Meus leitores (já nem sei
quantos são, to me sentindo o "Sydney Sheldon"
do rock) vão se lembrar dessa banda, com certeza. E muito
mais do mega hit "Agora Eu Sei" em que teve a participação
de Paulo Ricardo quando o RPM era a "Xuxa do rock" (melhor
eu parar com essas comparações...) e quando estouraram
na cena. Quem leu (ou lia) a extinta BIZZ, se lembra dos pegas
do vocalista Guilherme Isnard com a crítica, quando eram
chamados de "bregas", "românticos exagerados"
entre outras "pérolas" culturais dos críticos.
Mas, apesar disso, o ZERØ sempre manteve sua postura desde
o início e tinha nas interpretações de Isnard
e no apuro visual, os grandes destaques. Aliás, Guilherme
explicou o motivo de tanta preocupação com a imagem
(não, não vou contar, terão que ler...) e
o que andou fazendo quando o grupo sumiu de cena, ou pelo menos,
da grande mídia. De quebra, o grupo tem um dos melhores
(senão o melhor) site de uma banda de rock tupiniquim.
Vamos ao papo então?
Essa foi uma entrevista
atípica. Atípica porque sempre que peço uma
entrevista por e-mail e mando as perguntas, muitos reclamam que
são muitas ou que escrever é algo cansativo. “Aí
não daria para ligar? Por telefone é mais rápido...”.

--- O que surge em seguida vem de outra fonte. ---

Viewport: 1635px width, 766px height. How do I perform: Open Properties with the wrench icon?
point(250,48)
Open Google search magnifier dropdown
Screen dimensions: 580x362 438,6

Bem, pode ser mais rápido, mas muitas vezes sai bem caro,
como quando liguei para Andy Gill, na Inglaterra.
Mas com o Guilherme não
teve isso não. Aliás, teve sim. Ele demorou para
mandar as respostas e até achei que a entrevista tinha
rodado. Mas o motivo pela demora foi surpreendente: Guilherme
não apenas respondeu pacientemente minhas 17 questões;
ele auto-biografou o ZERØ (essa é a grafia oficial),
de uma maneira tão extensa, completa e bem escrita que
nem vou fazer o meu famoso texto introdutório. Tudo que
você sempre quis saber (e eu também!) do grupo está
aqui. E você até pode conversar com a lenda. Saiba
isso e muito mais agora...
PS:
Eu que agradeço a entrevista, Guilherme. Se as perguntas
foram inteligentes, as respostas foram ainda mais e quase não
tive que “copydeskar” suas respostas. Uma coisinha
ali outra acolá, mas nada sério.
Boa leitura!
Pergunta: - Guilherme,
poderia, por favor, falar um pouco sobre a origem do Zero e as
principais influências? Roxy Music era mesmo a grande inspiração?
E de onde veio o nome?
Guilherme: - O ZERØ surgiu em 1983, assim que
eu saí dos Voluntários da Pátria. Um amigo
me apresentou a uma banda de punk-jazz instrumental chamada Ultimato.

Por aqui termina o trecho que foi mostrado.